• **Given text**

━━━━━━━━━━━━━━━━━━━━

By Howard Tsumura, The Province

SURREY — Maryn Budiman waited a little longer than the rest of her peers to pick up a basketball with serious intent, so when you watch her play, it’s clear she is not only a quick study, but a study in perseverance.

“Basketball helps me because it’s taught me how much extra stuff I have to do,” the 5-foot-10 Grade 11 point guard with Surrey’s Triple A No. 5-ranked Lord Tweedsmuir Panthers said earlier this week, speaking not only to the massive commitment she’s made on the practice court, but also in the classroom.

Make no mistake about it, Budiman is shooting for some pretty high goals: A high-level college basketball career and eventually, life in med school.

Yet at least one person who marvels at her daily routine will tell you that she seems hard-wired for success.

“She didn’t start playing basketball until she was in Grade 8 so she has really come a long ways,” says Lord Tweedsmuir head coach Curtis McRae of Budiman, who through her younger years was busy enough managing her schedules in soccer, volleyball, swimming, and track and field that her basketball career almost didn’t happen.

“The first time I saw her, I noticed the athleticism,” McRae continues. “And honestly, I don’t know anybody other than Ace that works harder.”

━━━━━━━━━━━━━━━━━━━━

• **Extracted data**

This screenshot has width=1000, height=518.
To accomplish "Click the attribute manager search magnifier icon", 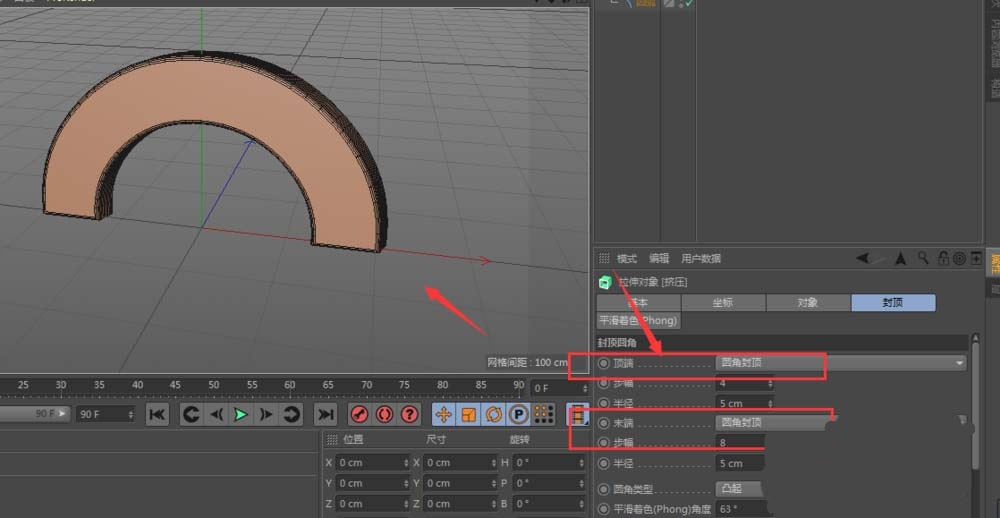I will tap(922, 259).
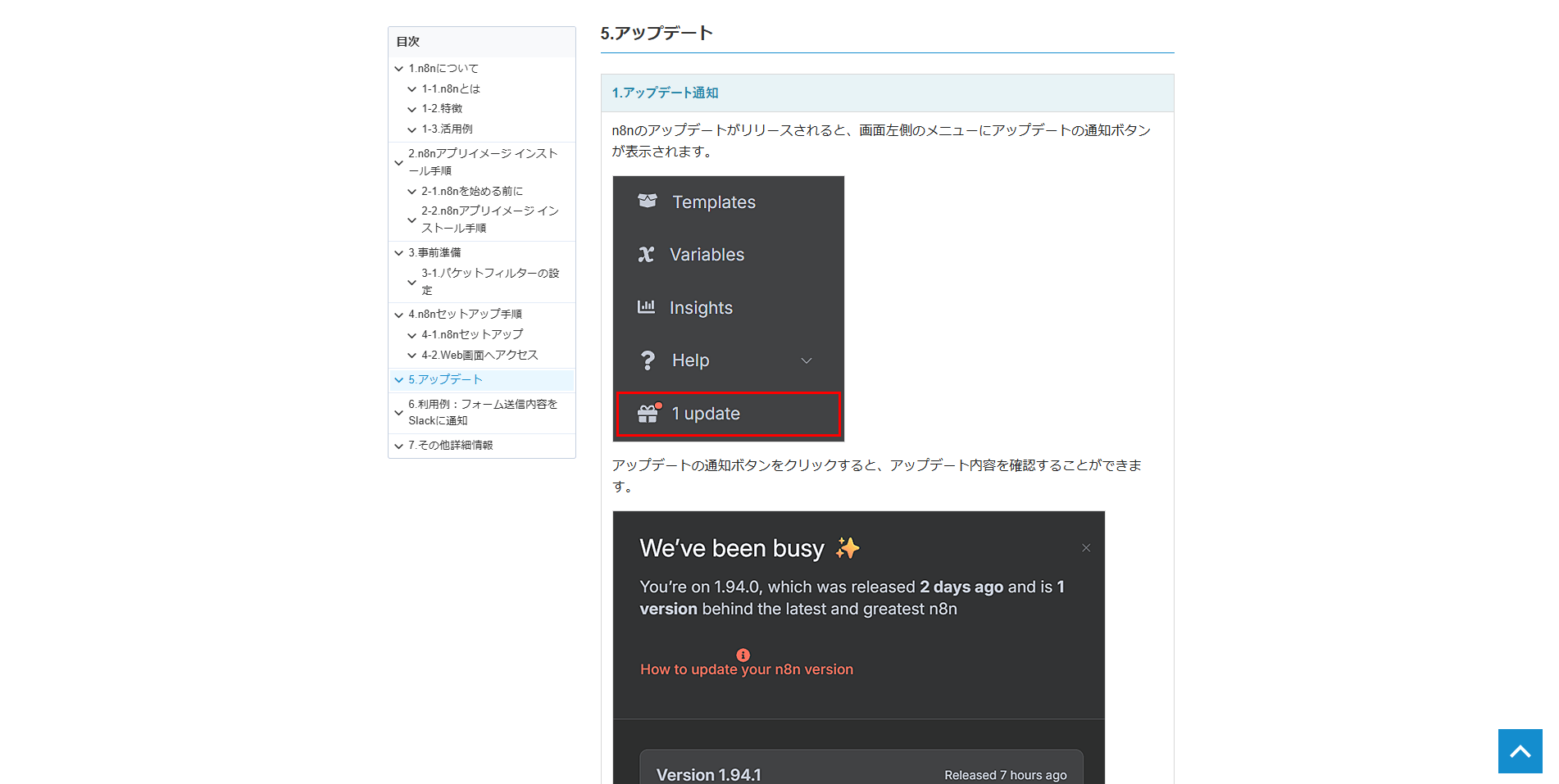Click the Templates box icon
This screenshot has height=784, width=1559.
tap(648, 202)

━━━━━━━━━━━━━━━━━━━━

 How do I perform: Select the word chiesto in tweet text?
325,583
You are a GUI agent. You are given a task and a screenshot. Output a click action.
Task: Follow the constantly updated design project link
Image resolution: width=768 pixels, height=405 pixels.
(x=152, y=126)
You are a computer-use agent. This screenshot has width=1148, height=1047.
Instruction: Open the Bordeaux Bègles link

━━━━━━━━━━━━━━━━━━━━

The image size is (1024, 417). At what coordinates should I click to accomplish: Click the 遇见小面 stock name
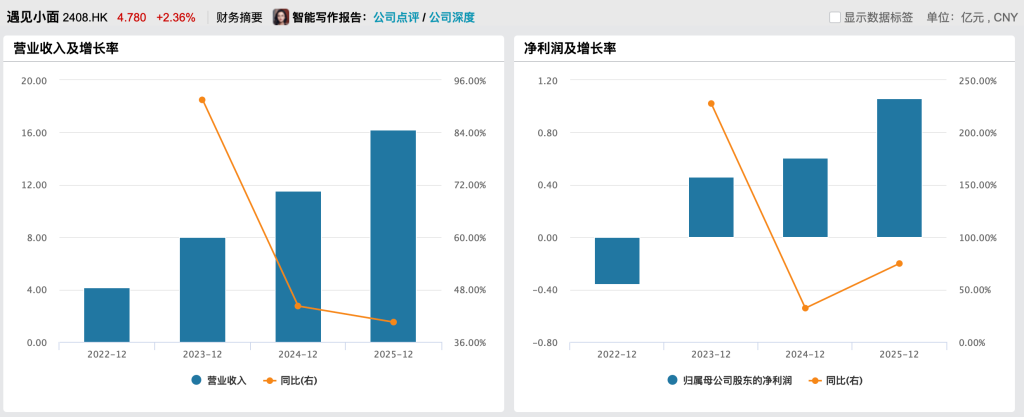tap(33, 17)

━━━━━━━━━━━━━━━━━━━━

• **To do**
1. According to the article about Maryn Budiman, in what grade did she start playing basketball?
2. Write out the article about Maryn Budiman from "SURREY — Maryn" to "in the classroom." without any changes.

• **Response list**
1. Grade 8

2.
SURREY — Maryn Budiman waited a little longer than the rest of her peers to pick up a basketball with serious intent, so when you watch her play, it’s clear she is not only a quick study, but a study in perseverance.

“Basketball helps me because it’s taught me how much extra stuff I have to do,” the 5-foot-10 Grade 11 point guard with Surrey’s Triple A No. 5-ranked Lord Tweedsmuir Panthers said earlier this week, speaking not only to the massive commitment she’s made on the practice court, but also in the classroom.